MlopsHow-ToBeginner · 3 min read

Create End-to-End ML Pipeline in Python with sklearn

To create an end-to-end ML pipeline in Python, use sklearn.pipeline.Pipeline to chain preprocessing steps and a model into one object. This lets you fit, transform, and predict in a clean, repeatable way with fit() and predict() methods.

📐

Syntax

An ML pipeline in sklearn is created using Pipeline which takes a list of steps. Each step is a tuple with a name and a transformer or estimator. The last step must be an estimator (model).

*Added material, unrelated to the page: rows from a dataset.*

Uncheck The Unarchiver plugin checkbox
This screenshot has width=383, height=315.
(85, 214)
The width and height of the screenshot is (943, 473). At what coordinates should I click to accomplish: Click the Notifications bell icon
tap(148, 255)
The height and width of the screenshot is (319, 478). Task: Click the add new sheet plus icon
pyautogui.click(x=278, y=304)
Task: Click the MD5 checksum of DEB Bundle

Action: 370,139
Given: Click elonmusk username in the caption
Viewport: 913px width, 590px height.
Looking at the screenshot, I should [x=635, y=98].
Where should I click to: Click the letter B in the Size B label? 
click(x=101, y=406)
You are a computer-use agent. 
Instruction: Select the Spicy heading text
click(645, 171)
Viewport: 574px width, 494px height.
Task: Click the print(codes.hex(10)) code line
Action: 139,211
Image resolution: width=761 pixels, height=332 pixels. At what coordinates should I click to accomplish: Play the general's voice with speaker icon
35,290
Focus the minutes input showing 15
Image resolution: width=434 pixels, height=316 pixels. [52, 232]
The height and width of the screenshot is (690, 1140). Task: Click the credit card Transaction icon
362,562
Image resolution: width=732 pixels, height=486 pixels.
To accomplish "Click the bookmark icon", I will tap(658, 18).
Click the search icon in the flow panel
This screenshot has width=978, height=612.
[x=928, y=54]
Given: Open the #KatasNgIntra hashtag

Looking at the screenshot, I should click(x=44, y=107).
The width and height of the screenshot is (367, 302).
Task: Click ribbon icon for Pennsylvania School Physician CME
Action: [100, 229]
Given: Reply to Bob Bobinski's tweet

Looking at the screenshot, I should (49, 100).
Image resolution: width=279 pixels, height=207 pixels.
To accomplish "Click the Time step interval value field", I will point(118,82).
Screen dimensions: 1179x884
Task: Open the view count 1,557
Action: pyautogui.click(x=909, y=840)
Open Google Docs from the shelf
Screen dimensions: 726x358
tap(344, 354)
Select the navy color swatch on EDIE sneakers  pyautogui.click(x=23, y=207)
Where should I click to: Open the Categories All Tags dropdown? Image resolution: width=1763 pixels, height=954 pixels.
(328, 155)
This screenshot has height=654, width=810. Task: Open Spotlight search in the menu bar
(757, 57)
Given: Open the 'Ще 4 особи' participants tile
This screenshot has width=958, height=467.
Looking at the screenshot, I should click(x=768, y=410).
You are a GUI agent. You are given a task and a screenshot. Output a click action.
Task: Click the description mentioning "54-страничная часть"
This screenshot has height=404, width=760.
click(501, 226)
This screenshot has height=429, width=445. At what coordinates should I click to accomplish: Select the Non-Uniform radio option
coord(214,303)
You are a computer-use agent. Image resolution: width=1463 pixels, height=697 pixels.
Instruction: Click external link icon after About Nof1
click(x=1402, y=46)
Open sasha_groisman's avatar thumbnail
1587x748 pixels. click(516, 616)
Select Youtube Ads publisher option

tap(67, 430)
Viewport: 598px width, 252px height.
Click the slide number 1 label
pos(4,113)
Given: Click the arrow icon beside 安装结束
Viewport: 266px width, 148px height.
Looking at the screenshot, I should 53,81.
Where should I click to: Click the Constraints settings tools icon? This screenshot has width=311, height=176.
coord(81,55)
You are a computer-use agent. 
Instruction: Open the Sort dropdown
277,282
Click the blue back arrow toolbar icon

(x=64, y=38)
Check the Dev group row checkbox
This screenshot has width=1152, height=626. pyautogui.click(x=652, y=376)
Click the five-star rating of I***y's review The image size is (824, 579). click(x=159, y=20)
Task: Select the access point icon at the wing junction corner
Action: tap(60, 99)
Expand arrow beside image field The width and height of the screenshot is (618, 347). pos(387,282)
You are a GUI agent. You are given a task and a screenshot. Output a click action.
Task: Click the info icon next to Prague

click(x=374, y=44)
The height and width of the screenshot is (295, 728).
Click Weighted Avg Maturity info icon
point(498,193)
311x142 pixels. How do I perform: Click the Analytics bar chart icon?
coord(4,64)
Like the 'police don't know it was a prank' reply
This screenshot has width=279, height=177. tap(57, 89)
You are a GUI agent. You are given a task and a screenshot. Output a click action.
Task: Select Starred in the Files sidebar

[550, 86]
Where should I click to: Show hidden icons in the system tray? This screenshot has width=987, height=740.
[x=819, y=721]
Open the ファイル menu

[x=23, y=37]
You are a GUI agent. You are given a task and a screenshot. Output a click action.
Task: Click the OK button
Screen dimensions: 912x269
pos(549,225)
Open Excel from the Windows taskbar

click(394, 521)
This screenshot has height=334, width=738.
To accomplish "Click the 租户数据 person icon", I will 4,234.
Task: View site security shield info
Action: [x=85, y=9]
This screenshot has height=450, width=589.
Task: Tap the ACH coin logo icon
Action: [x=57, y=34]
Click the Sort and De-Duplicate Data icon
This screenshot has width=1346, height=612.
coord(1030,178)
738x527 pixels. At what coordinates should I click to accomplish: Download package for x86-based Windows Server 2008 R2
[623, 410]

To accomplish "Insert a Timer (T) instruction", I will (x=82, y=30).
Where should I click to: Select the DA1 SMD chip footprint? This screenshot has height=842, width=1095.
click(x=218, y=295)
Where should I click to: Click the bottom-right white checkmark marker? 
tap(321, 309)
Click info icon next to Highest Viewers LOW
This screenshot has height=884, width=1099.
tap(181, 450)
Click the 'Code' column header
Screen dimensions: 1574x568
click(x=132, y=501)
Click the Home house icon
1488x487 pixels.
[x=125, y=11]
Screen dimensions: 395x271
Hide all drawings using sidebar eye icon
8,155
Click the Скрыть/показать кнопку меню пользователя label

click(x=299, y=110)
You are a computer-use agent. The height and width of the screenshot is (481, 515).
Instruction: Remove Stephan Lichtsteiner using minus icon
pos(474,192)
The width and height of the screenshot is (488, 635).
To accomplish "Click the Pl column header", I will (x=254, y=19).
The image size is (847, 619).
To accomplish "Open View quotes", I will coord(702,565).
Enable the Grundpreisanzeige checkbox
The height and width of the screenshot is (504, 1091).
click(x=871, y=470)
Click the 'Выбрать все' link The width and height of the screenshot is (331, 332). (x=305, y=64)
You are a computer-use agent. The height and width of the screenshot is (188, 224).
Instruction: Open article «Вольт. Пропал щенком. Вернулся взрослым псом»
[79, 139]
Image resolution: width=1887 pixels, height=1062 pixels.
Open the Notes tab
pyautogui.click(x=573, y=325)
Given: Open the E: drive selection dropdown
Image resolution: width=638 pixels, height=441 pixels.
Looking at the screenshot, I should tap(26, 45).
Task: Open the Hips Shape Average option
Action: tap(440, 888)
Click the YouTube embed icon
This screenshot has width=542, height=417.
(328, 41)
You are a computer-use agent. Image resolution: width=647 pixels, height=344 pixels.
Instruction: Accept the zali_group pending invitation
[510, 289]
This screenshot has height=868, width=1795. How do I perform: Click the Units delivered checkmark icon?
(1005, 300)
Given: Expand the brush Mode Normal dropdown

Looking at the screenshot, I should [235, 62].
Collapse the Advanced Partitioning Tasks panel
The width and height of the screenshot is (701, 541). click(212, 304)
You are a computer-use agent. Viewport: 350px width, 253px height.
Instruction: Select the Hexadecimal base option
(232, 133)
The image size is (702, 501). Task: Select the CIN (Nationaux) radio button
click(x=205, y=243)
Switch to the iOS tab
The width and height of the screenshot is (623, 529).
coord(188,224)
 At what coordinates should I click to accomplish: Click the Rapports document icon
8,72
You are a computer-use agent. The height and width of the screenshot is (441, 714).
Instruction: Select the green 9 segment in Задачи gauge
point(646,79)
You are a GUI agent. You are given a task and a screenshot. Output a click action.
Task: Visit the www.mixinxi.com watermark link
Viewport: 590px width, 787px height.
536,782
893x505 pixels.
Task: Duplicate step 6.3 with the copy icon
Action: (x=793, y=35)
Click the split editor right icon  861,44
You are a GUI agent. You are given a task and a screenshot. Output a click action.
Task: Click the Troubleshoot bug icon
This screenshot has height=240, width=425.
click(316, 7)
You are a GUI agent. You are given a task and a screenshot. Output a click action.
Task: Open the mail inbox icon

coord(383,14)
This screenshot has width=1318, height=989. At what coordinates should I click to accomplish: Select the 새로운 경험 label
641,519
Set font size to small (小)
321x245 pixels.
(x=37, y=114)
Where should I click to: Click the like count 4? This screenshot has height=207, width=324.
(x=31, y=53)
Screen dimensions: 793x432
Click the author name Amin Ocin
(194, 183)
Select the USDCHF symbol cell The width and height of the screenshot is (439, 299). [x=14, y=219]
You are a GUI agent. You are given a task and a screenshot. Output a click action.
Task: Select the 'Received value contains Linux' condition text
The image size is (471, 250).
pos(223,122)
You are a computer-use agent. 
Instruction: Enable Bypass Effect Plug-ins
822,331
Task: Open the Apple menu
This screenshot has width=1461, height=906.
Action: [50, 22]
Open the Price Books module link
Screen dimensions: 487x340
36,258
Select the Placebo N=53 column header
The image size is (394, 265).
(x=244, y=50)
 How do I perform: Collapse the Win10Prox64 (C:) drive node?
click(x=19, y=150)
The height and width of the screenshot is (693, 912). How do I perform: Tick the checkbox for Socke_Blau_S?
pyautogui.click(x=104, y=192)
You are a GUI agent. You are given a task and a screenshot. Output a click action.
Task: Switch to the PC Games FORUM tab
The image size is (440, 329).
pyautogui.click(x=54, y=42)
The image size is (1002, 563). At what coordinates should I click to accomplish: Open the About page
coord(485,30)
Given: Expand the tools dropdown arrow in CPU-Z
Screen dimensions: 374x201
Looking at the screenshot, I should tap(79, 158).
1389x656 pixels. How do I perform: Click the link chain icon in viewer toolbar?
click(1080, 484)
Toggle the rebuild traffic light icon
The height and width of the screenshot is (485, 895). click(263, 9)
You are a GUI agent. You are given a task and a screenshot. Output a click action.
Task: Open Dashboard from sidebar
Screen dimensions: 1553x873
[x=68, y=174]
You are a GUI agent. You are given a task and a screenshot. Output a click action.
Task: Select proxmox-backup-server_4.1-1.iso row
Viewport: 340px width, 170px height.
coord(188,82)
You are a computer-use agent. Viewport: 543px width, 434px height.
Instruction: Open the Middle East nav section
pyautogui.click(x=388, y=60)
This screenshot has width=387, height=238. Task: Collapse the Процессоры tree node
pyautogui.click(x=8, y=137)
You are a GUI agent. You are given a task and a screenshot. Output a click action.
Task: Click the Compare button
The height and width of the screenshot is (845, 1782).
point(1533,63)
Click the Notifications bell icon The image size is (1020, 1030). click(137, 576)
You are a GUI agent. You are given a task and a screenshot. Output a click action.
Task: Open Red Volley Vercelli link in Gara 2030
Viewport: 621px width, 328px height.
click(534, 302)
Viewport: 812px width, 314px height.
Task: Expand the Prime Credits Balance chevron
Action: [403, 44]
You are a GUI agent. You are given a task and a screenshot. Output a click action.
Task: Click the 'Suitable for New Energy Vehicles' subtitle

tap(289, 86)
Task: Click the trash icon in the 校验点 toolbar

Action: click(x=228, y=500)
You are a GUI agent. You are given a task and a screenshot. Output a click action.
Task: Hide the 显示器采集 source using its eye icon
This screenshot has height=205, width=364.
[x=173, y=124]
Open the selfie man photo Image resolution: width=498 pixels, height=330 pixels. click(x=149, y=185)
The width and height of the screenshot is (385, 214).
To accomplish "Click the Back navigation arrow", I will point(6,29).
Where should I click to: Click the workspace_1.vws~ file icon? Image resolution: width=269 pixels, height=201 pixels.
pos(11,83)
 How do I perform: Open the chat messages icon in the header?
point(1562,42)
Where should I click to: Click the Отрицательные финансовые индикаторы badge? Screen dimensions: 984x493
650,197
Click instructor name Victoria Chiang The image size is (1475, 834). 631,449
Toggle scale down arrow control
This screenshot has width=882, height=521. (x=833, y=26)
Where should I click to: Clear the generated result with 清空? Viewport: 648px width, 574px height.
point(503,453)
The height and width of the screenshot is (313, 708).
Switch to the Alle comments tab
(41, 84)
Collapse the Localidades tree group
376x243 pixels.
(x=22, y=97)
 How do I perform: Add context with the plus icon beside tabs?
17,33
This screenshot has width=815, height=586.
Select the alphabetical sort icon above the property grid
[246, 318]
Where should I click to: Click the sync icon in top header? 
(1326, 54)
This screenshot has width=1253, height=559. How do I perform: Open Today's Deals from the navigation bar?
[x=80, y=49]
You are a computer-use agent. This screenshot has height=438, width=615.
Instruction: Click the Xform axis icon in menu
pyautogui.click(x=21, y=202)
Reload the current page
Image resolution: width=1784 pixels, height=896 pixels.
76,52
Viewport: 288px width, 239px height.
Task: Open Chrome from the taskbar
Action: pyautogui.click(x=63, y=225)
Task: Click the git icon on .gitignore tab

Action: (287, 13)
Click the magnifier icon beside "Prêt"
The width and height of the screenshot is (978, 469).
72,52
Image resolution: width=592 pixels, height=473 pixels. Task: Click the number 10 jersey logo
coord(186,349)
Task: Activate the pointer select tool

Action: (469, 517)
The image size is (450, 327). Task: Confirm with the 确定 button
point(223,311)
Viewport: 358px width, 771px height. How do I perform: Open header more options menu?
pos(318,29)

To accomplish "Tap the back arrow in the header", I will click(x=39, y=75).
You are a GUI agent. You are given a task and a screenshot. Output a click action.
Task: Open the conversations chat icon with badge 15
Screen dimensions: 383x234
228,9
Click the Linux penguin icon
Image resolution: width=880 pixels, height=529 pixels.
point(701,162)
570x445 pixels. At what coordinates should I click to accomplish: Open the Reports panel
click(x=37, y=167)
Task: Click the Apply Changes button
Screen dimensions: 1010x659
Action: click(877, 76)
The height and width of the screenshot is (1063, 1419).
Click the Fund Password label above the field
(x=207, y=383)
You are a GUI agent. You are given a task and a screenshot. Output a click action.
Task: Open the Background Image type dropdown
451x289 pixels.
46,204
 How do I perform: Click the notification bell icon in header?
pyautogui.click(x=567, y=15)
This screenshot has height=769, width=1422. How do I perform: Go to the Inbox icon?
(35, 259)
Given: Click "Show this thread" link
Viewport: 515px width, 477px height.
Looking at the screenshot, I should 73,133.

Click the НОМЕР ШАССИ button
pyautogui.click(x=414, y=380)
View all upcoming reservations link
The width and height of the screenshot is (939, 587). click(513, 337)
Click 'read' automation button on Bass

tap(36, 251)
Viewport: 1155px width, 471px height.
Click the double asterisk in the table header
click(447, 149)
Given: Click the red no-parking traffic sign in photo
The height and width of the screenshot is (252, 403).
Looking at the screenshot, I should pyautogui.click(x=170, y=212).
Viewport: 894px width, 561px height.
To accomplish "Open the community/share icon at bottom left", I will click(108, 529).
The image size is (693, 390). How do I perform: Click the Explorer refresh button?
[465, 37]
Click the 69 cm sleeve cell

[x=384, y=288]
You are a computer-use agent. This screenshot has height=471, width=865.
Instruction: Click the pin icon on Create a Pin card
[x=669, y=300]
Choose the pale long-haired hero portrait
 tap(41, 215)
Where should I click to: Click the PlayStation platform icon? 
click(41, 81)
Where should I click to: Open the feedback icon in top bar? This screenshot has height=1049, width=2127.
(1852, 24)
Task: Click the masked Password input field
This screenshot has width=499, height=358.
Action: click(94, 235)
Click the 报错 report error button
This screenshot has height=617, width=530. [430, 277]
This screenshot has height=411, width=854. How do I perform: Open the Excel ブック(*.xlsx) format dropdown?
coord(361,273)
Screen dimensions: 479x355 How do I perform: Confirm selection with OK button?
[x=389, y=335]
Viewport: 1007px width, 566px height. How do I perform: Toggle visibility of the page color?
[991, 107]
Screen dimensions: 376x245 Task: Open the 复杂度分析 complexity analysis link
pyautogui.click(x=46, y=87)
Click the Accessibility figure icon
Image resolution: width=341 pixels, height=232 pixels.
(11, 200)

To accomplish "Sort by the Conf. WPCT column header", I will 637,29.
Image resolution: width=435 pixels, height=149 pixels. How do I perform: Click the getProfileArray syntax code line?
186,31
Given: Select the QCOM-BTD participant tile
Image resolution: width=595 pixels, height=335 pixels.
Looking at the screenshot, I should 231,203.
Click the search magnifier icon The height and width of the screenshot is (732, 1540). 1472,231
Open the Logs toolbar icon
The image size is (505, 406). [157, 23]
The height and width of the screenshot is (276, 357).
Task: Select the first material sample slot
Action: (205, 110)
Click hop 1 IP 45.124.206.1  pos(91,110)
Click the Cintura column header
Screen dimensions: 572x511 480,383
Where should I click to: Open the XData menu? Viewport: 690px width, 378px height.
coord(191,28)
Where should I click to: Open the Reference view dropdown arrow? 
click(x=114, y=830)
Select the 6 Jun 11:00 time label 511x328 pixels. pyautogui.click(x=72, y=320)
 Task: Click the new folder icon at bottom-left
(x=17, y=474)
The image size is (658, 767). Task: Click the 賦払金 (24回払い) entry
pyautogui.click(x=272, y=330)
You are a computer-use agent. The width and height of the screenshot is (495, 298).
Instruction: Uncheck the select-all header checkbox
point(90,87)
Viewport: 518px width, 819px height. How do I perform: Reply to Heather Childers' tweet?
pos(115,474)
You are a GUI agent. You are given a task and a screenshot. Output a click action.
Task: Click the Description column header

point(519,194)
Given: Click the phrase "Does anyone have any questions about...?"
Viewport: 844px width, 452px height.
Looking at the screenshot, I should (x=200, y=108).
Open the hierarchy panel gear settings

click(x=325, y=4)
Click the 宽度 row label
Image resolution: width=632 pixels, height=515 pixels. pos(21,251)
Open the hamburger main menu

Use fit() to train and predict() to get predictions.

python

from sklearn.pipeline import Pipeline
from sklearn.preprocessing import StandardScaler
from sklearn.linear_model import LogisticRegression

pipeline = Pipeline([
    ('scaler', StandardScaler()),  # Data scaling step
    ('model', LogisticRegression())  # Model training step
])

💻

Example

This example shows a full pipeline that scales data, trains a logistic regression model on the iris dataset, and evaluates accuracy.

python

from sklearn.datasets import load_iris
from sklearn.model_selection import train_test_split
from sklearn.pipeline import Pipeline
from sklearn.preprocessing import StandardScaler
from sklearn.linear_model import LogisticRegression
from sklearn.metrics import accuracy_score

# Load data
iris = load_iris()
X_train, X_test, y_train, y_test = train_test_split(iris.data, iris.target, test_size=0.3, random_state=42)

# Create pipeline
pipeline = Pipeline([
    ('scaler', StandardScaler()),
    ('logreg', LogisticRegression(max_iter=200))
])

# Train model
pipeline.fit(X_train, y_train)

# Predict
y_pred = pipeline.predict(X_test)

# Evaluate
accuracy = accuracy_score(y_test, y_pred)
print(f'Accuracy: {accuracy:.2f}')

Output

Accuracy: 1.00

⚠️

Common Pitfalls

Not including preprocessing steps inside the pipeline can cause data leakage if you preprocess train and test data separately.
Forgetting to set random_state in train-test split or model can cause inconsistent results.
Using incompatible transformers or forgetting the final estimator step causes errors.

python

from sklearn.pipeline import Pipeline
from sklearn.preprocessing import StandardScaler
from sklearn.linear_model import LogisticRegression

# Wrong: fitting scaler separately (can cause leakage)
scaler = StandardScaler()
X_train_scaled = scaler.fit_transform(X_train)
X_test_scaled = scaler.transform(X_test)
model = LogisticRegression()
model.fit(X_train_scaled, y_train)

# Right: use pipeline to avoid leakage
pipeline = Pipeline([
    ('scaler', StandardScaler()),
    ('model', LogisticRegression())
])
pipeline.fit(X_train, y_train)

📊

Quick Reference

Remember these key steps for an sklearn ML pipeline:

Define steps: List of (name, transformer/estimator) tuples.
Fit pipeline: Use pipeline.fit(X_train, y_train).
Predict: Use pipeline.predict(X_test).
Evaluate: Use metrics like accuracy on predictions.
Prevent leakage: Include all preprocessing inside the pipeline.

✅

Key Takeaways

Use sklearn's Pipeline to combine preprocessing and model steps into one object.

Always include data transformations inside the pipeline to avoid data leakage.

Fit the pipeline on training data and use it to predict on new data.

Set random_state for reproducible train-test splits and model results.

Evaluate model performance using appropriate metrics after prediction.